» **WHAT TO PRODUCE**: The records are given next. Repeat each one exactly.
═════ DATA LISTING
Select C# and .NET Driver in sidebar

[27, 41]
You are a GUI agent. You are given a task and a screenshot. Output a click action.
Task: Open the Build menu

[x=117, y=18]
══════════
» **SOLVED PROBLEM**:
Select C# and .NET Driver in sidebar

[27, 41]
You are a GUI agent. You are given a task and a screenshot. Output a click action.
Task: Open the Build menu

[x=117, y=18]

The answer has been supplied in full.